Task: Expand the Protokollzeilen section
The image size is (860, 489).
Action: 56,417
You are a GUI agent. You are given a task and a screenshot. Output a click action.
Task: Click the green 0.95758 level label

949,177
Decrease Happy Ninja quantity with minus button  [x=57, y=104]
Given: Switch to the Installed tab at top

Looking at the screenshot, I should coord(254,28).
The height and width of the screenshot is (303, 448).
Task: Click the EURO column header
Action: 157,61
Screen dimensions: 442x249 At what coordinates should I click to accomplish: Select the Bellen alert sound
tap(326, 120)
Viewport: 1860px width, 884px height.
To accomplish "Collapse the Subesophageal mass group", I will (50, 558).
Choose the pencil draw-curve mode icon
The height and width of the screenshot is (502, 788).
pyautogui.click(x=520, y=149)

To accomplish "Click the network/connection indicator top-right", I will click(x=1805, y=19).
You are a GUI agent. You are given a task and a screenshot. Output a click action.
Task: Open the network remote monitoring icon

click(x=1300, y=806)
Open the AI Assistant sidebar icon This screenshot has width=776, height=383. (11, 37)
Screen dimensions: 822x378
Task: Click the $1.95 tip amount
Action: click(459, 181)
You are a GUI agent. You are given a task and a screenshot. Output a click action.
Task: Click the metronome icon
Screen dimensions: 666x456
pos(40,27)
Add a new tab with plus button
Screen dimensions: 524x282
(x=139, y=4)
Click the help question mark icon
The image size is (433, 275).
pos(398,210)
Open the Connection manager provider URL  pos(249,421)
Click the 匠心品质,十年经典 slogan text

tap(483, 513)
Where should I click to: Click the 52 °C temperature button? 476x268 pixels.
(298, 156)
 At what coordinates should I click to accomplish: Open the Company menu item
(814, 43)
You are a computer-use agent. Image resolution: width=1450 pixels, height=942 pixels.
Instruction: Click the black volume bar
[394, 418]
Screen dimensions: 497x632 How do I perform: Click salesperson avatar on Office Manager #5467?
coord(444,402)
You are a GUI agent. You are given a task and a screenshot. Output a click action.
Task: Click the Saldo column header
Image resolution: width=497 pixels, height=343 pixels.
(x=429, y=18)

==*==

Written request: Can you express the items from the line with "You are a computer-use" up to and including the line with "coord(444,402)" as a two-column CSV with the headers text and answer? Put one row per item, with each field quoted and any line breaks turned into spaces.

Correct output:
text,answer
"You are a computer-use agent. Image resolution: width=1450 pixels, height=942 pixels. Instruction: Click the black volume bar","[394, 418]"
"Screen dimensions: 497x632 How do I perform: Click salesperson avatar on Office Manager #5467?","coord(444,402)"